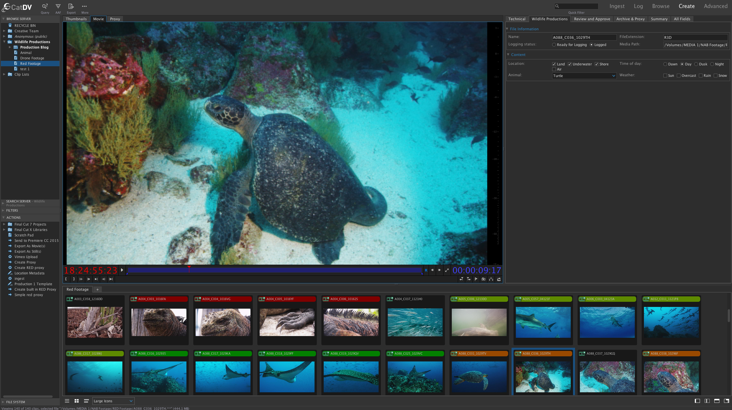Click the blue timeline scrub bar
Image resolution: width=732 pixels, height=410 pixels.
coord(275,270)
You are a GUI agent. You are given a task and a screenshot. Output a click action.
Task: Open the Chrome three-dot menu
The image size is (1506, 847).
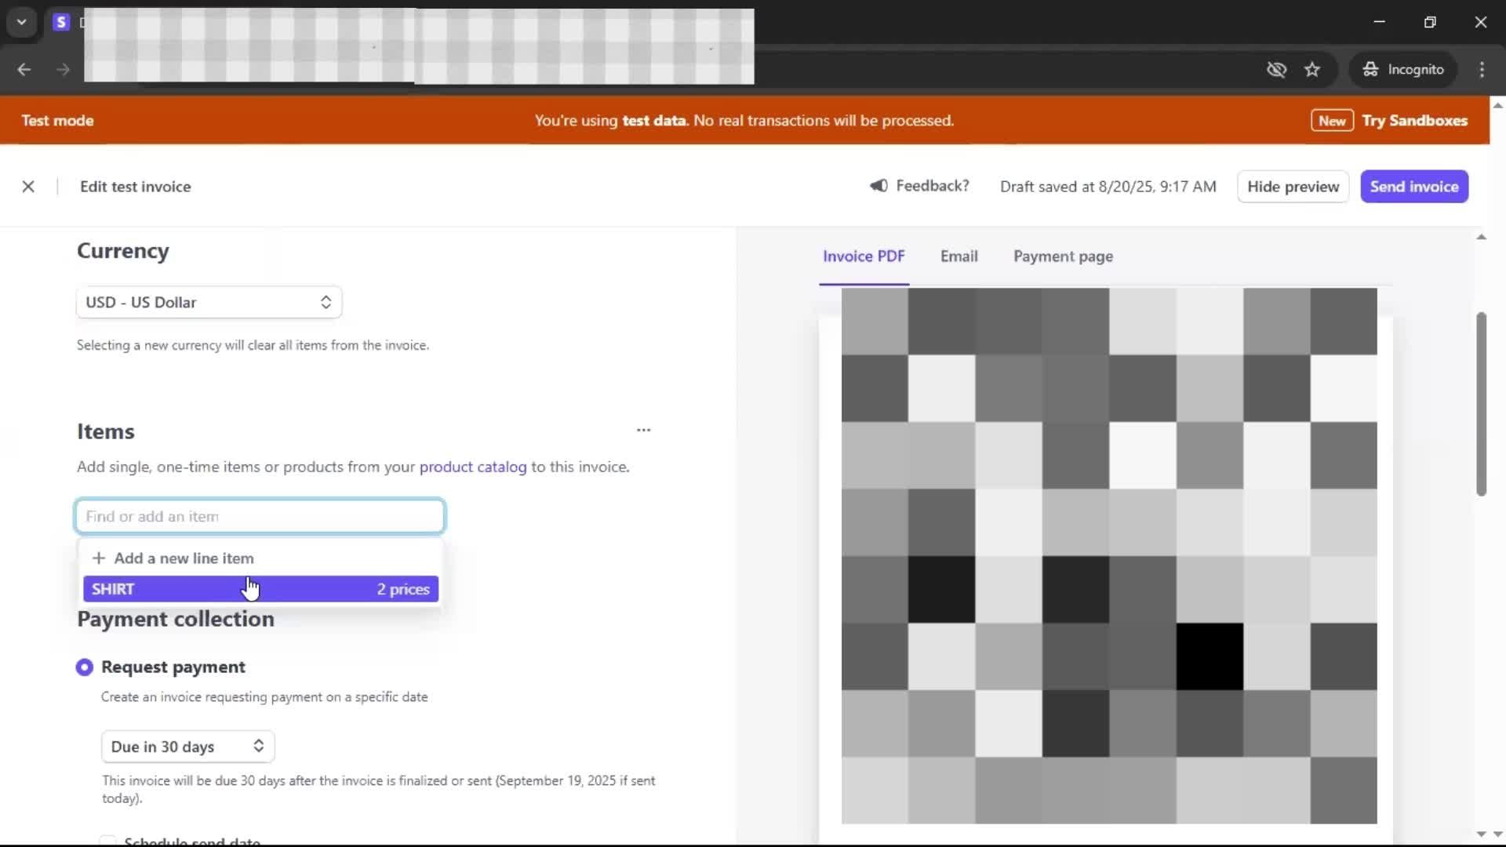1482,70
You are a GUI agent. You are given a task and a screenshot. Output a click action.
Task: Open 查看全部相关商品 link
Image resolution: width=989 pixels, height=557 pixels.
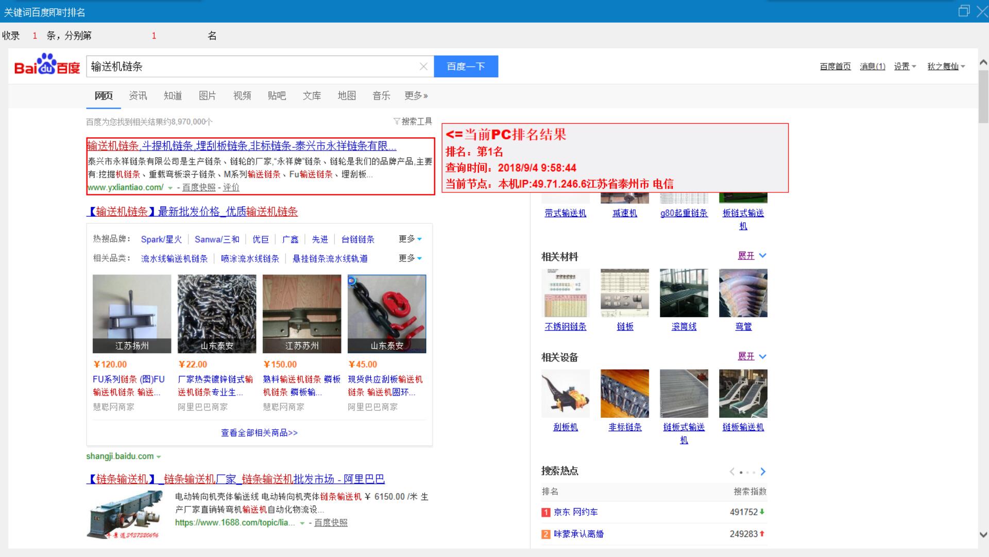point(259,433)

## Problem statement
Every line from the one with "Task: Open 查看全部相关商品 link" through the last line of the material gets printed exactly, and nothing more. Omit the pictures.

## Answer section
Task: Open 查看全部相关商品 link
Image resolution: width=989 pixels, height=557 pixels.
point(259,433)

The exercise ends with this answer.